Like the Instax Mini Evo, Fuji touts this camera as a ‘digital/analogue’ ‘hybrid’ camera. You can take digital pictures, apply effects, and the photo pops out of the top of the camera! You can even send photos from your phone to the camera! What’s not to like??
Well, for me? Everything. Because it’s not a film camera. It’s a (kind of crappy) digital camera attached to a printer.
Don’t get me wrong, photographers make incredible art all the time with instant film printers. Heck, you can put a digital image on 35mm if you really want to (actually that’s how Hollywood stores movies in vaults deep underground).
However, I shoot and review cameras. I don’t review printers. And no matter how much marketing fluff there is, the Instax Wide Evo is not an analogue film camera. In my opinion, these kind of machines combine the worst of all words.
If you want to print digital photos onto instant film, you’re better off with a dedicated device like the Polaroid Lab Instant Printer. Your phone is a much better device for dealing with digital imagery than any clunky interface a manufacturer can install in a low-cost digital body.
Which brings me to the digital camera portion of the Instax Wide Evo. You’re getting a tiny sensor with a cheap lens and even cheaper SOC. It’s good enough to get a small print out of, but if you think you’re pulling great digital images out of this thing you’re going to be sorely disappointed.

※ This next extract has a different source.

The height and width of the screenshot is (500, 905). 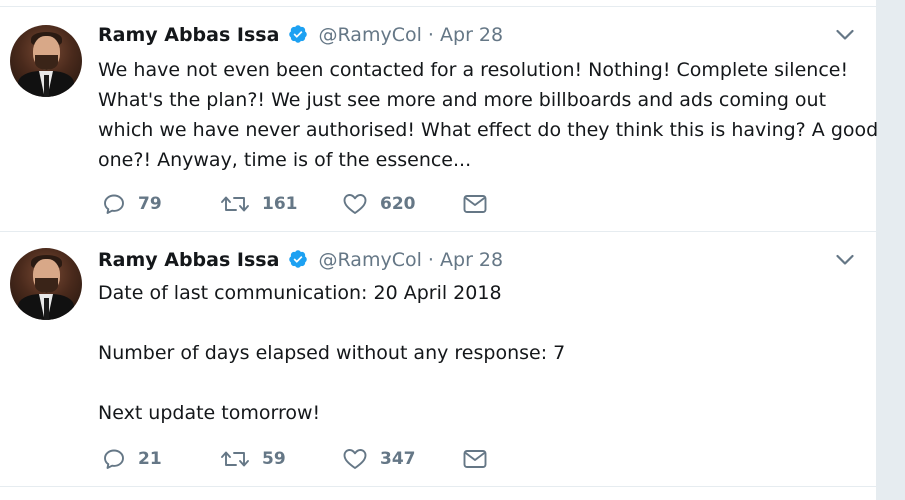 What do you see at coordinates (132, 204) in the screenshot?
I see `reply-button: 79` at bounding box center [132, 204].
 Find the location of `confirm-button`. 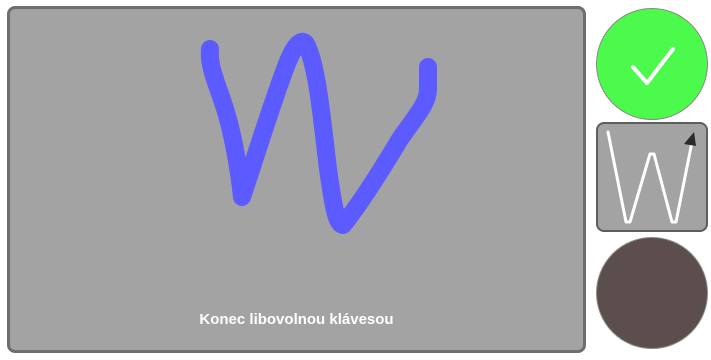

confirm-button is located at coordinates (652, 64).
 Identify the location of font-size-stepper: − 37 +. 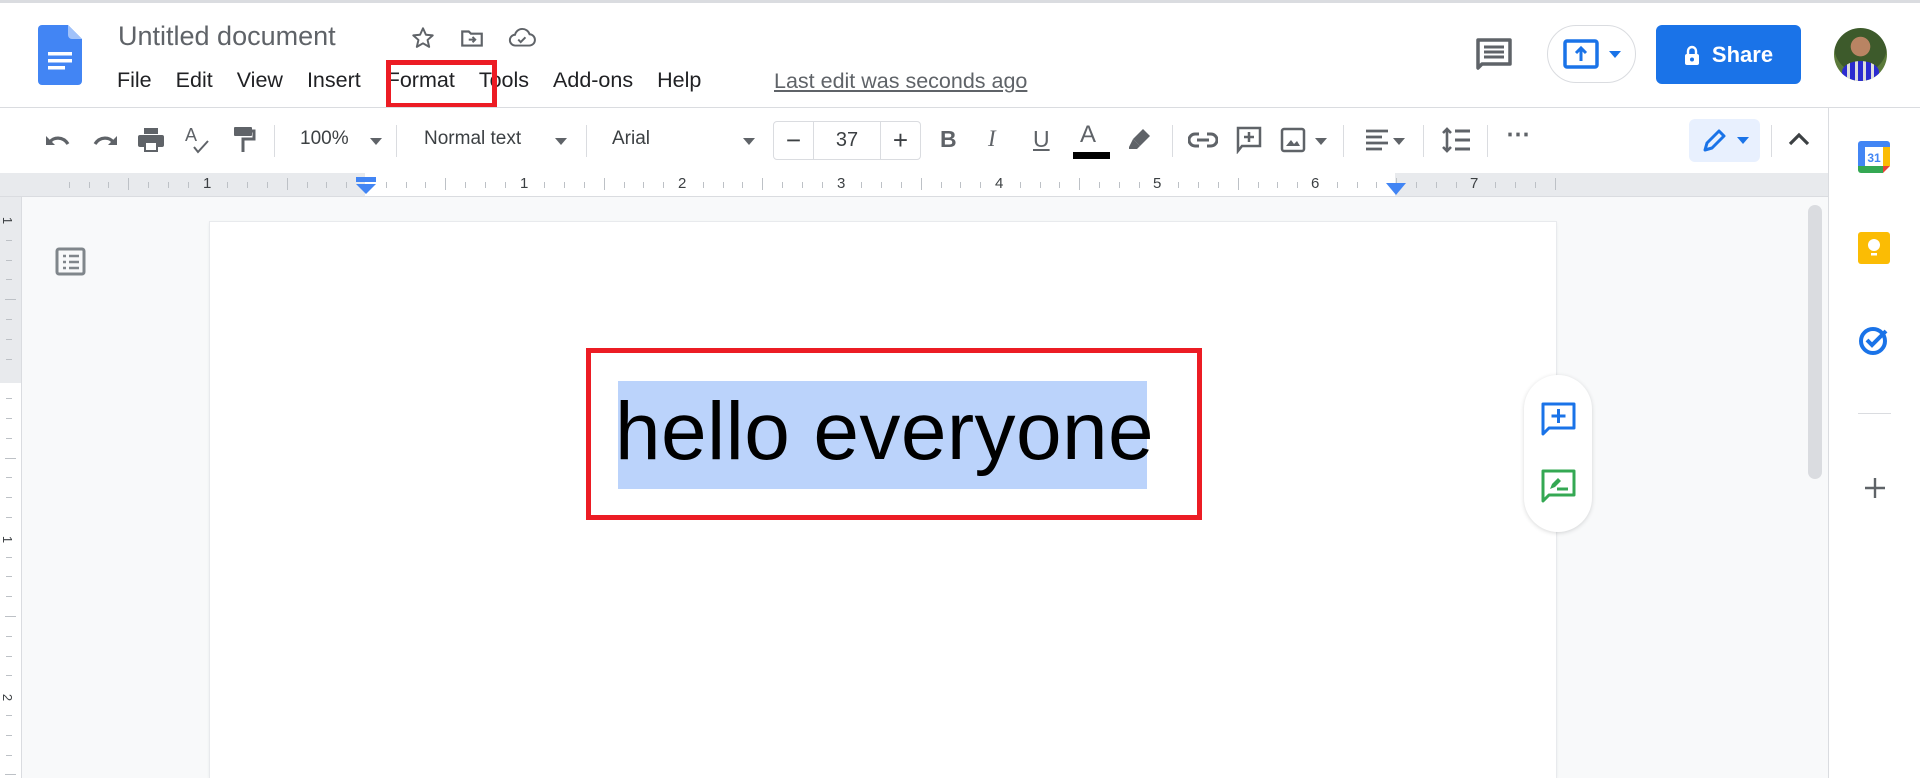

People buy these cameras because it seems like a good way to hedge their bets. Film seems risky, and you can’t get a digital preview on an analogue camera, right? Well, that’s the whole point. Film is fun because of the limitations of an analogue camera. In a world full of screens, analogue photography is a way to unplug, sharpen your eye, and have fun.
At the end of the day, digital camera printers masquerading as instant film photography just aren’t fun because they strip away the spontaneous chaos of real film. And when somebody’s introduction to film is through one of these things, they may come to the conclusion that film isn’t fun.